=== Information given ===

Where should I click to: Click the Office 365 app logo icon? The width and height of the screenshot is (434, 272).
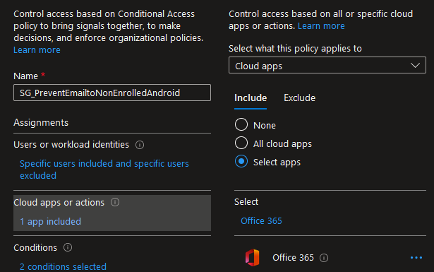pyautogui.click(x=253, y=258)

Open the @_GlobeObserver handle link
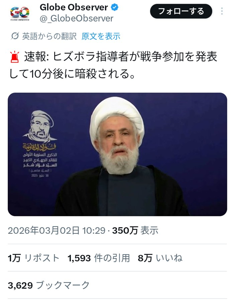tap(77, 18)
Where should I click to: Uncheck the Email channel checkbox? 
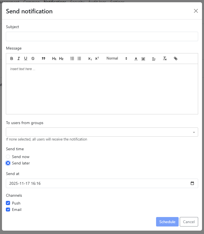tap(8, 210)
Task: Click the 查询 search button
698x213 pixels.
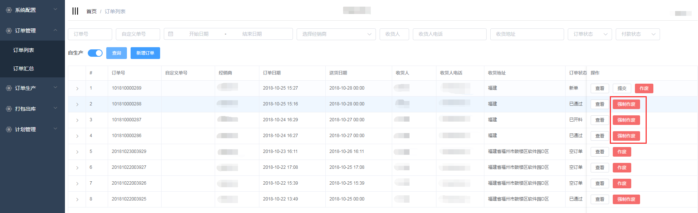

===

**How to complete this task:**
Leave every picture out and copy precisely the lines from the one containing "Open the @_GlobeObserver handle link" through the last line of the data above, both ends included.

**Expected output:**
Open the @_GlobeObserver handle link
tap(77, 18)
Where should I click to: Uncheck the Email channel checkbox? 
tap(8, 210)
Task: Click the 查询 search button
698x213 pixels.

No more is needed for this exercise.